SYNOPSIS: The admirably daffy script has Cantor, an innocent fugitive, wanted for his part in a bank robbery, forced to take refuge in Mexico where the first person he runs across is none other than his old college chum from south of the border, Robert Young, of all people! Young successfully passes Cantor off to his prospective father-in-law, Noah Beery (who doesn't want Young to marry his daughter anyway), as the son of a famous bullfighter.

NOTES: With a rentals gross of $2.6 million, number one at U.S./Canadian ticket windows for 1932. The picture wasn't quite so popular in England or Australia, in both countries rating fourth for 1933. [(In the U.K. Cavalcade was first, followed by The Good Companions.
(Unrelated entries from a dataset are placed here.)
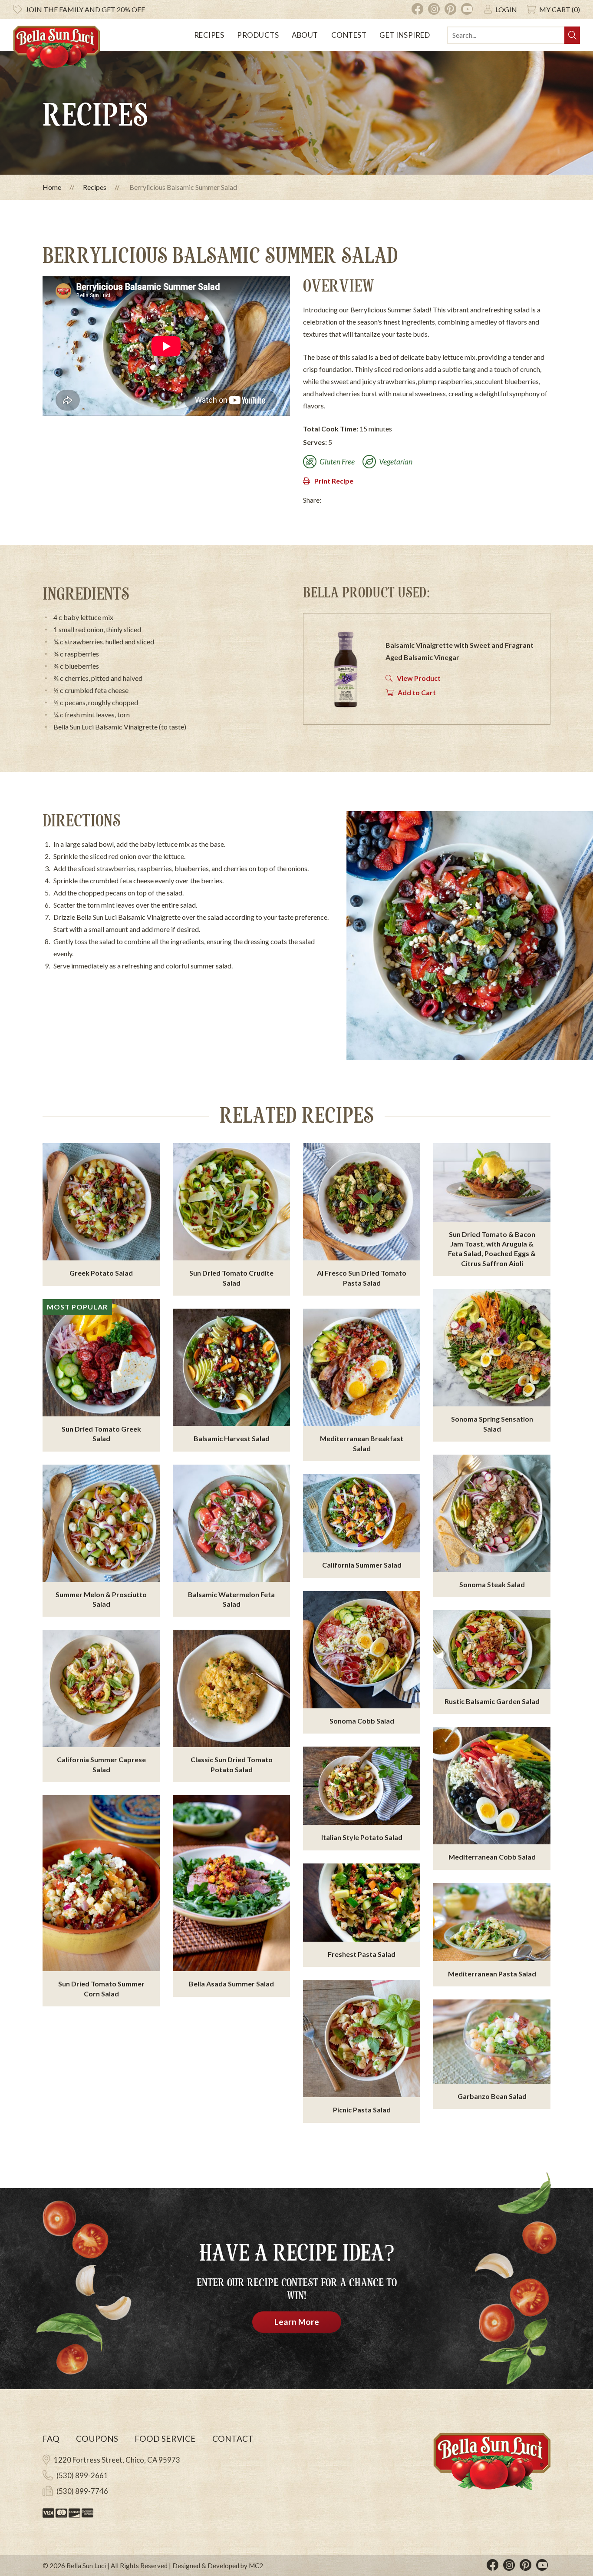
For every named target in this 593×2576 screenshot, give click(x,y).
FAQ (51, 2438)
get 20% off (85, 9)
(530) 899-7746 (82, 2491)
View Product (419, 678)
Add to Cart (417, 692)
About (305, 35)
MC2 (256, 2565)
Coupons (97, 2438)
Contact (233, 2438)
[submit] (572, 35)
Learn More (296, 2322)
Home (52, 187)
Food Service (165, 2438)
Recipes (209, 35)
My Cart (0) (559, 9)
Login (506, 9)
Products (258, 35)
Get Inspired (404, 35)
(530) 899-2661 (82, 2475)
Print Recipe (333, 481)
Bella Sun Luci (86, 2565)
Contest (349, 35)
I think Tell Me Tonight was third). Negative cost: $1,400,000. Film debut of Jane Wyman.

COMMENT: Such superlative entertainment, it's difficult to review the film without lapsing into endless encomiums. From its very opening shot of young Betty Grable to its delightful fade-out on a Cantor-Roberti reprise of "What a Perfect Combination", The Kid from Spain is fun, fun, fun all the way, without so much as a moment's respite. Superbly photographed, set and costumed, with spectacular dance numbers, catchy songs, brilliantly acted by a stand-out cast, directed by a master of stylish, comic timing...

I could go on in this vein for pages. Maybe I'll just jot down (in purely random order) some of the high spots:

(1) Cantor's run-in with the bull. This comic routine has been used so often over the years since 1932, it would have been no surprise to find that Cantor's material had been stolen many times over. But this isn't the case at all. So spectacular are Cantor's brushes here that no other producer could afford to duplicate them. There's some back projection of course, but so tightly edited are some of the shots, you have to run the sequence four or five times to work out how many of the wonderfully comic, daredevil effects were achieved. We love the word used to stop the bull in his tracks. What a classic!

(2) Cantor's run-in with Paul Porcasi. This has to be one of the funniest border encounters on record. I thought it even more droll than the four Marx Brothers famous encounter with a whole tribe of customs officials in A Night at the Opera.

(3) Cantor's run-ins with Lyda Roberti, that most talented and beautiful comedienne who starred in eleven films before her career was cut short by a fatal heart attack at the age of only 28.

(4) Cantor's run-out on Miljan and Naish to sing his blackface routine, "What a Perfect Combination".

(5) Cantor's run-out on would-be bandit assassin, Stanley Fields.

(6) Cantor singing "In the Moonlight" and flittering through a characteristic dance with Toby Wing and the Goldwyn Girls.

(7) Grace Poggi dancing up a storm, the like of which has rarely been equalled in the cinema. (Maybe Anita Ekberg's "Climb Up the Wall" in Zarak runs close).

(8) Busby Berkeley throwing girls into spinning choreography.

(9) Robert Emmett O'Connor, quixotically dead-pan, as he looks forward to Sunday.

(10) Cantor walking "this way" to the firing squad.